The Cloudera Navigator metadata component provides data discovery and data lineage management functions.

The architecture of the Cloudera Navigator metadata component is illustrated below.

The Navigator Metadata Server performs five main functions:

• Obtains connection information about the services whose data it manages from the Cloudera Manager Server

• Extracts entity metadata from the services at periodic intervals

• Indexes the metadata

• Implements a graphical UI for searching the metadata and displaying lineage relationships between entities

• Implements a REST API for retrieving metadata

Cloudera Navigator Metadata Server

Describes how the Cloudera Navigator Metadata Server extracts metadata from the entities managed by Cloudera

Manager, and how to add and configure the Navigator Metadata Server role.

Required Role:

About Metadata Extraction

The Navigator Metadata Server extracts metadata from the following resource types from the listed servers:

• HDFS - Extracts HDFS metadata at the next scheduled extraction run after an HDFS checkpoint.

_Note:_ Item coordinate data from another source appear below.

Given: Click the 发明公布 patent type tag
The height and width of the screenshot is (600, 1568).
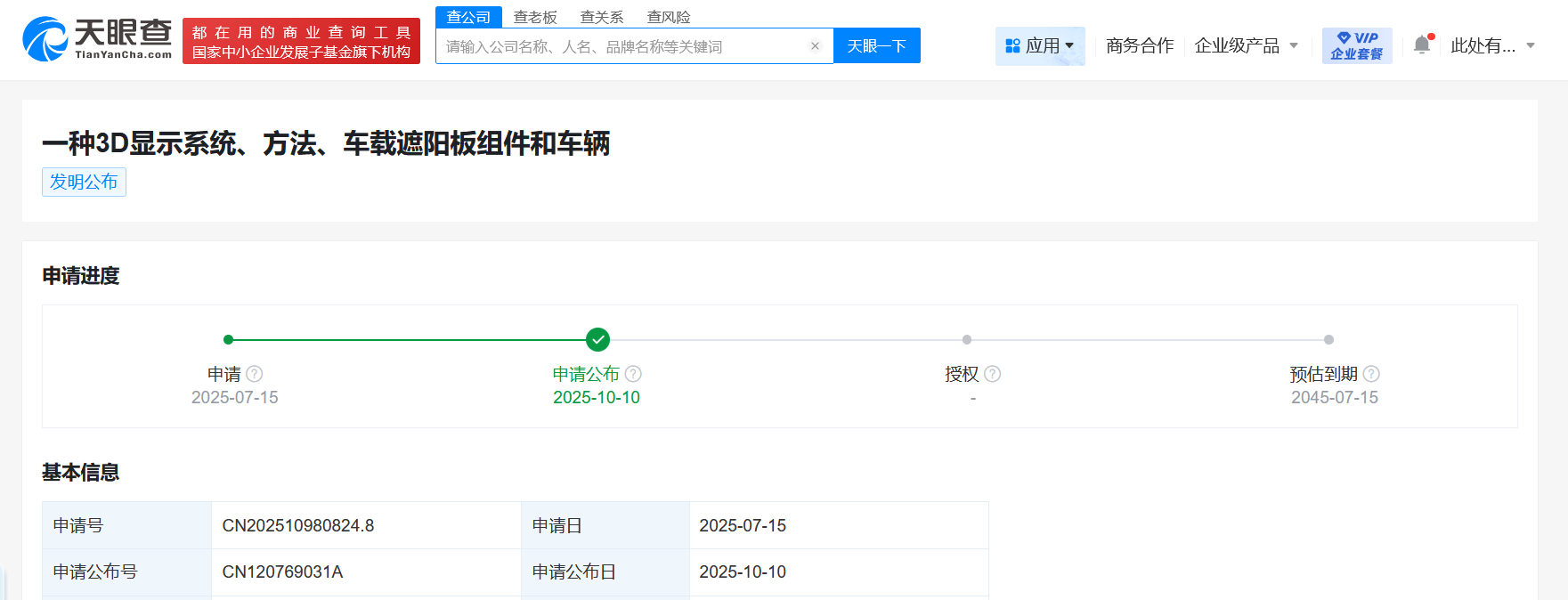Looking at the screenshot, I should tap(84, 182).
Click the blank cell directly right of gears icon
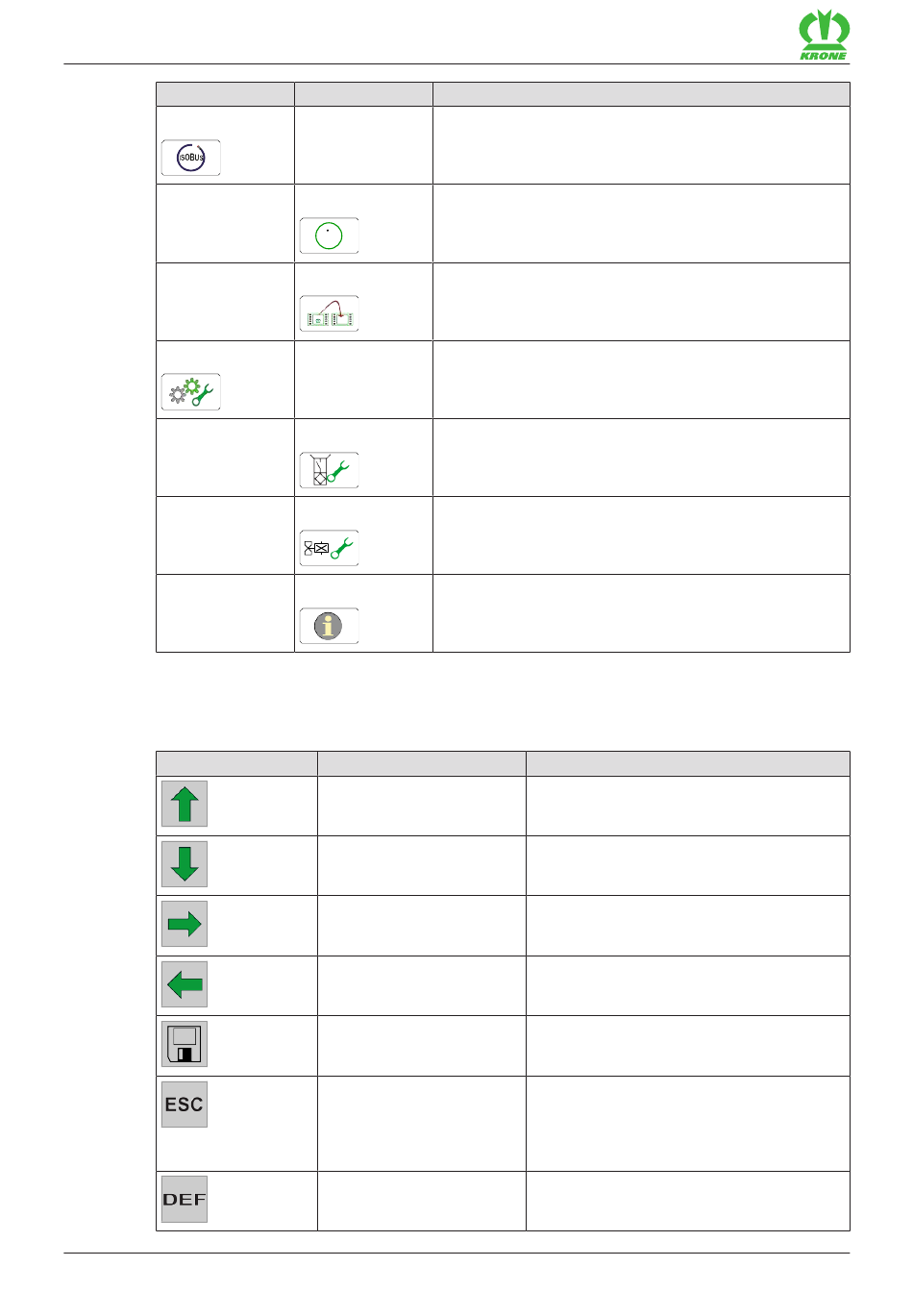Viewport: 913px width, 1316px height. [x=363, y=380]
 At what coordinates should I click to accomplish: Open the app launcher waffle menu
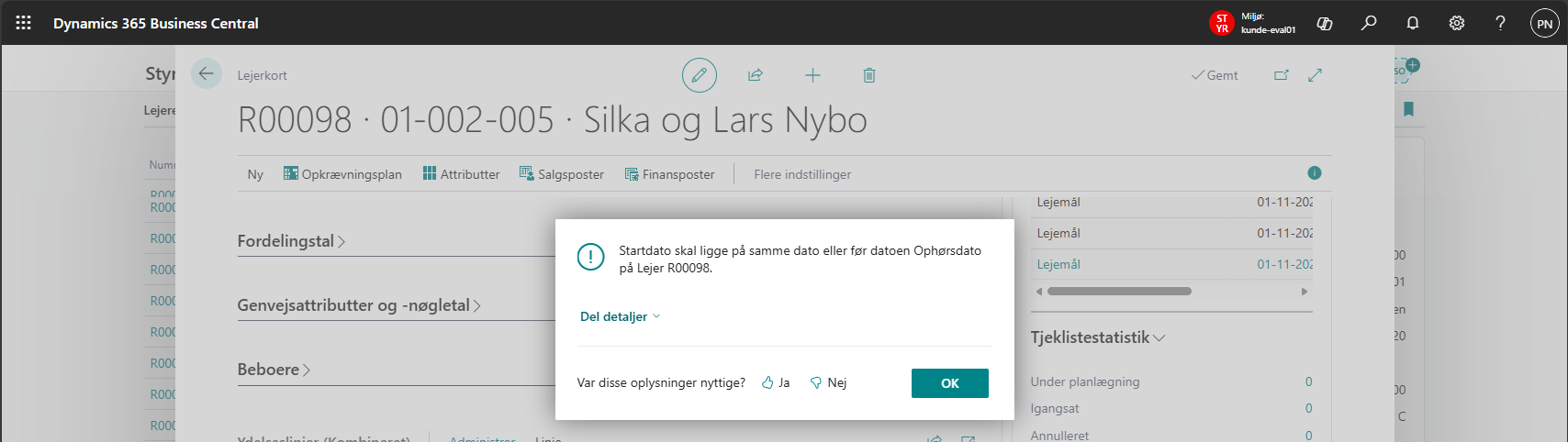point(23,23)
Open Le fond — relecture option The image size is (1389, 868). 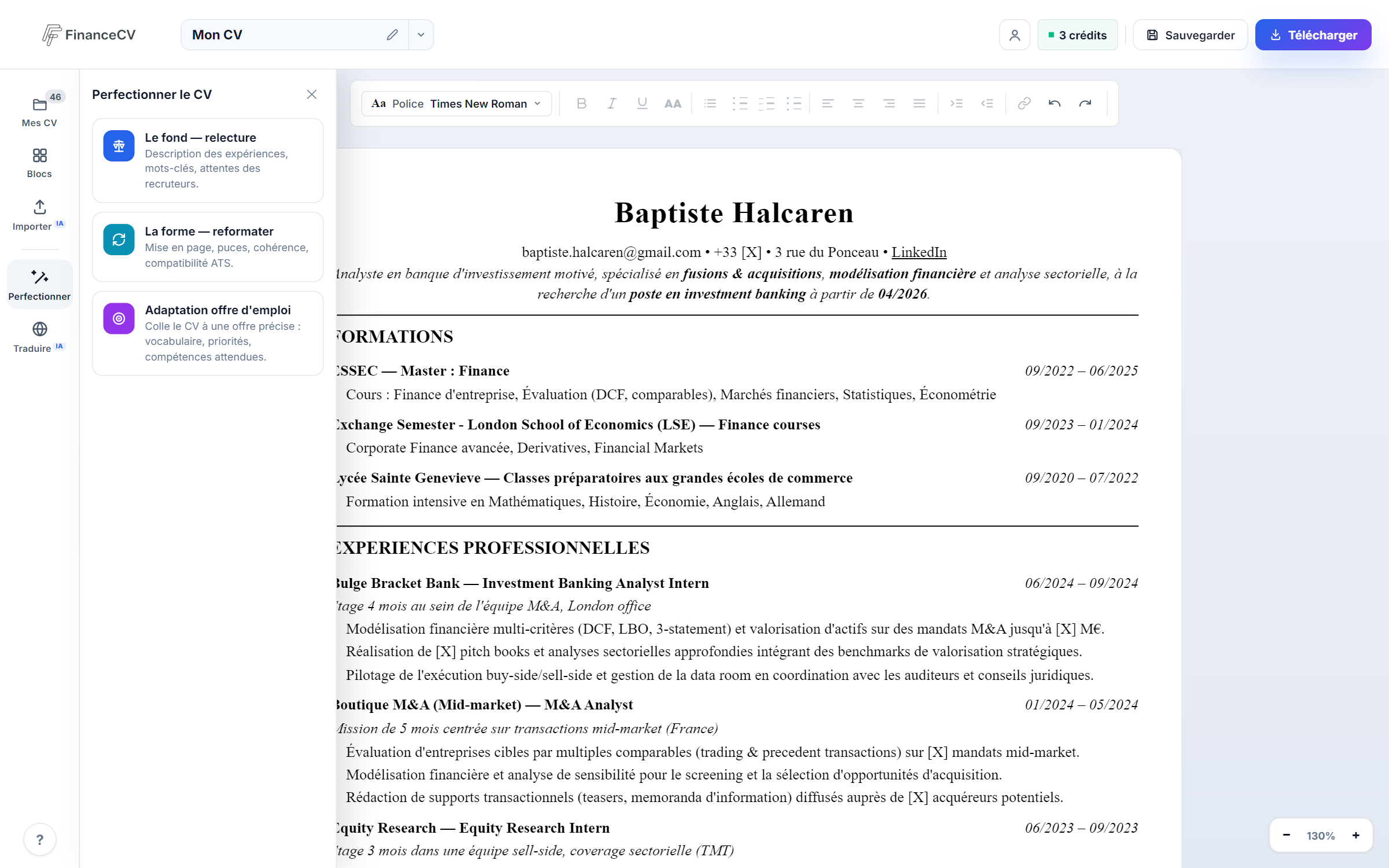tap(208, 160)
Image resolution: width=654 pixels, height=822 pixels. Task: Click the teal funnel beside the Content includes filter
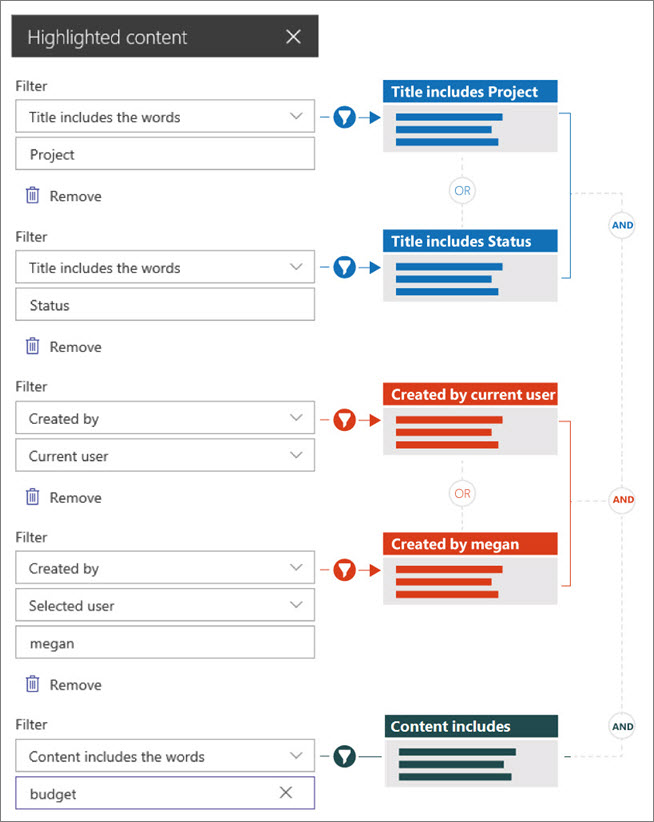345,756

However,

if you have High Availability enabled, metadata is extracted as soon as it is written to the JournalNodes.

• Hive - Extracts database and table metadata from the Hive Metastore Server.

• MapReduce - Extracts job metadata from the JobTracker. The default setting in Cloudera Manager retains a

maximum of five jobs, which means if you run more than five jobs between Navigator extractions, the

Navigator Metadata Server would extract the five most recent jobs.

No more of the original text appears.